Content of __init__.py in b folder:

from eval.b.b import B

Content of b.py:

class B:
    def __init__(self) -> None:
        pass

    def __repr__(self) -> str:
        return "Class B"

    def __str__(self) -> str:
        return "Class B "

    def exec(self):
        a = eval('A()');
        print(a)

        b = eval('B()');
        print(b)

Content of __init__.py in eval folder:

from eval.a.a import A
from eval.b.b import B

__init__.py outside eval folder has nothing inside.

Content of m.py:

from eval.a import A
from eval.b import B

a = eval('A()');
print(a)

b = eval('B()');
print(b)

Until now it works, creating my A() and B() objects, printing:

Class A
Class B

But if I change m.py to:

from eval.a import A
from eval.b import B

a = eval('A()');
print(a)

b = eval('B()');
print(b)

print('Running A.exec() now:')
a.exec()

print('Running B.exec() now:')
b.exec()

Then I will get:

Class A
Class B 
Running A.exec() now:
Class A
Traceback (most recent call last):
  File "c:\dev\test\python\teste_eval\m.py", line 19, in <module>
    a.exec()
  File "c:\dev\test\python\teste_eval\eval\a\a.py", line 15, in exec
    b = eval('B()');
  File "<string>", line 1, in <module>
NameError: name 'B' is not defined

Then the questions are:

1. Why my class B are not available to my A.exec() if in the file that I created the class I had imported both classes A and B?

2. How to fix it?

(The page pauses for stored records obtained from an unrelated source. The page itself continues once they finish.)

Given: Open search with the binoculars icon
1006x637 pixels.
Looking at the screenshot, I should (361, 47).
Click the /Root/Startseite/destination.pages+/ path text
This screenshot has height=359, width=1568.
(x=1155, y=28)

What means make any class in my system available to be created by any class even inside a separate module (like 'eval' module in this example)?

3. There are a best way to create these class dynamically than use eval function?

Thanks for your support.

Answer 1

I just found a manner to get all modules loaded.

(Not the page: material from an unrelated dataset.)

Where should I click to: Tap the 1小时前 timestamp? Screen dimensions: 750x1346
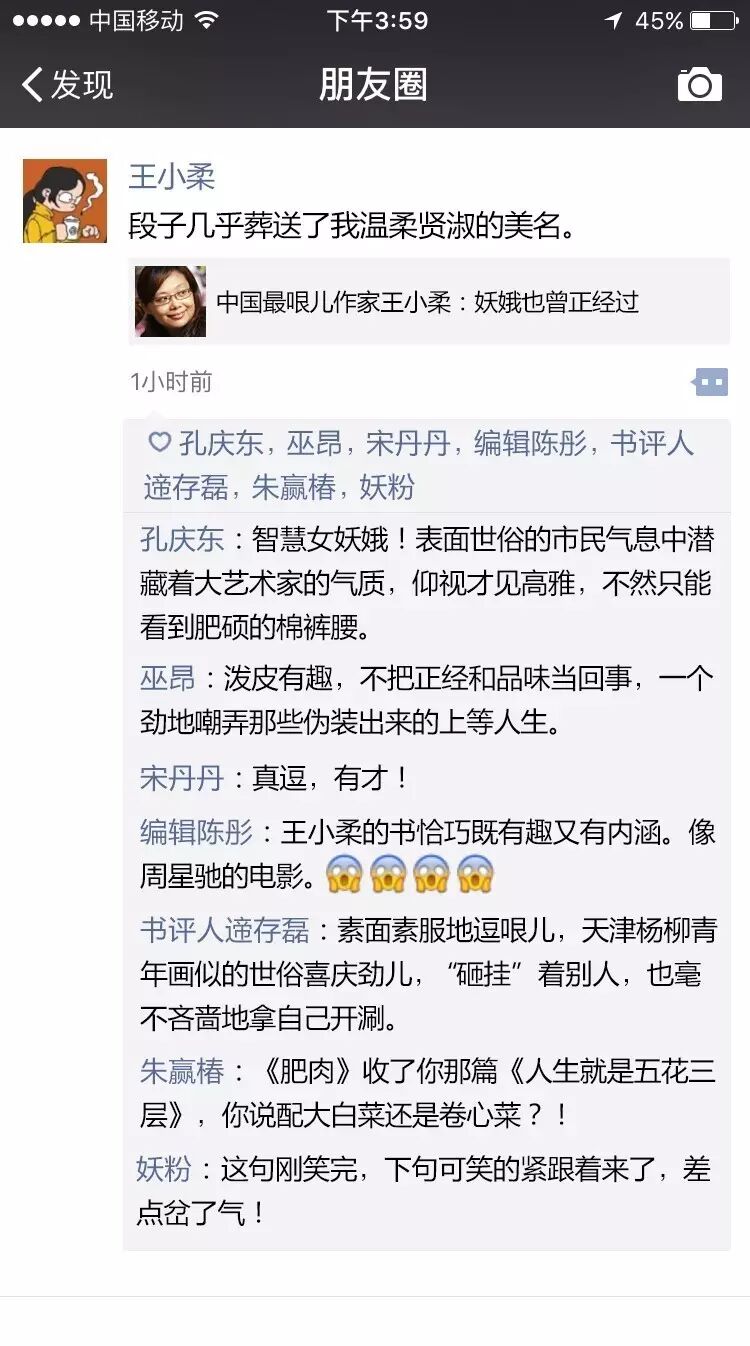tap(171, 382)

This is a possible solution:

import sys

def get_user_modules() -> list:
    ret = []
    sm = sys.modules
    for k in sm.keys():
        if (k[0] != '_'):
            if (not k.startswith('encodings.')):
                if (not (k in ['sys', 'builtins', 'nt', 'marshal', 'winreg', 'time', 'zipimport', 'codecs', 
                            'encodings', 'abc', 'io', 'stat', 'genericpath', 'ntpath', 'os', 'site', 'os.path'])):
                    ret.append(k)
    return ret

This code will return:

['eval.a.a', 'eval.a', 'eval.b.b', 'eval.b', 'eval']

For the system structure used in the example.

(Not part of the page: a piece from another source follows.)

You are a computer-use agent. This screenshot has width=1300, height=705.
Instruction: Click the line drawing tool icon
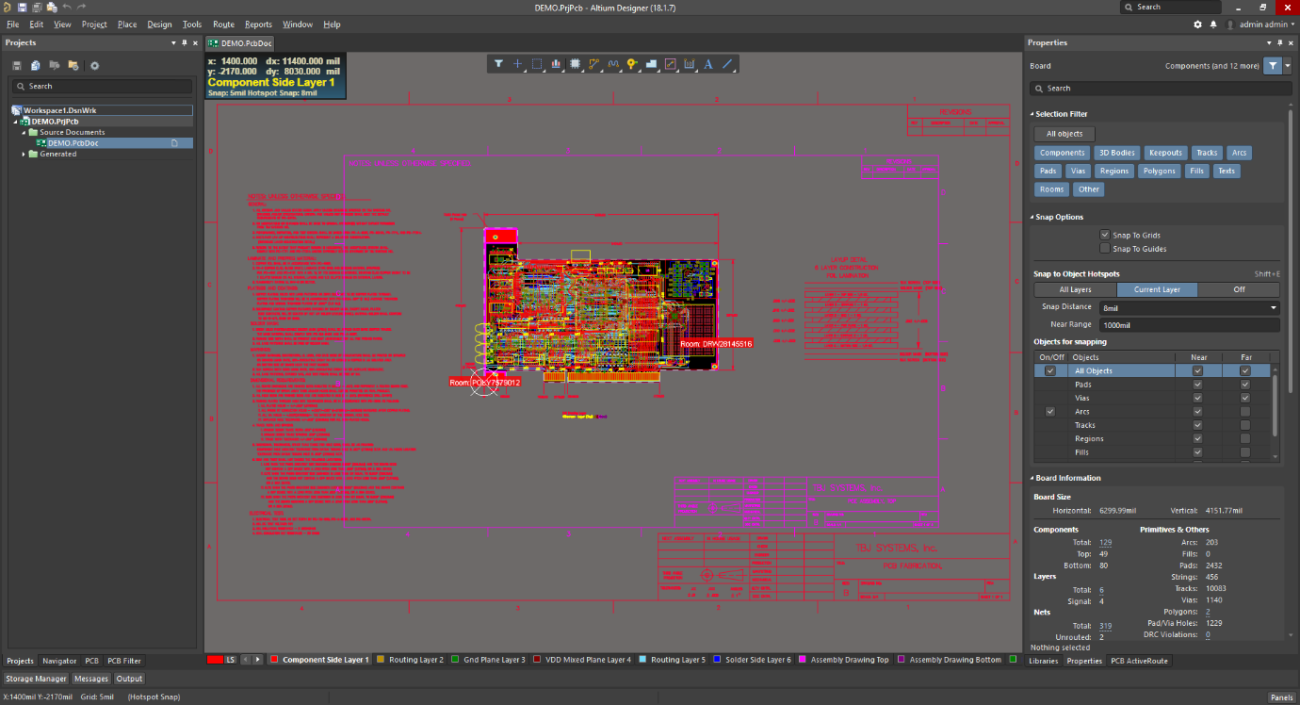pyautogui.click(x=726, y=63)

I think that the final solution should be based on this list of modules loaded.

Thanks to everyone who tried to help.

Updated:

Another possibility is to go through the file system from the starting point to the last folder, as shown here:

def get_all_modules() -> list:
    r = os.path.dirname(sys.argv[0])
    t = len(r)
    l = []
    for root, dirs, files in os.walk(r):
        s = root[t:].replace('\\', '.')
        for f in files:
            if (f.endswith('.py') and (f[0:2] != '__')):
                fn = f[:-3]
                if (s != ''):
                    fn = s[1:] + '.' + fn
                l.append(fn)
    return l

And then, I can just use:

def import_all_modules() -> str:
    um = get_all_modules()
    s  = ''
    for k in um:
        if (k != __name__):
            s = s + f'from {k} import *\n'
    return s

To get all that I need to import and execute this doing:

exec(import_all_modules())

So, I will have dynamically imported all the classes defined within the application.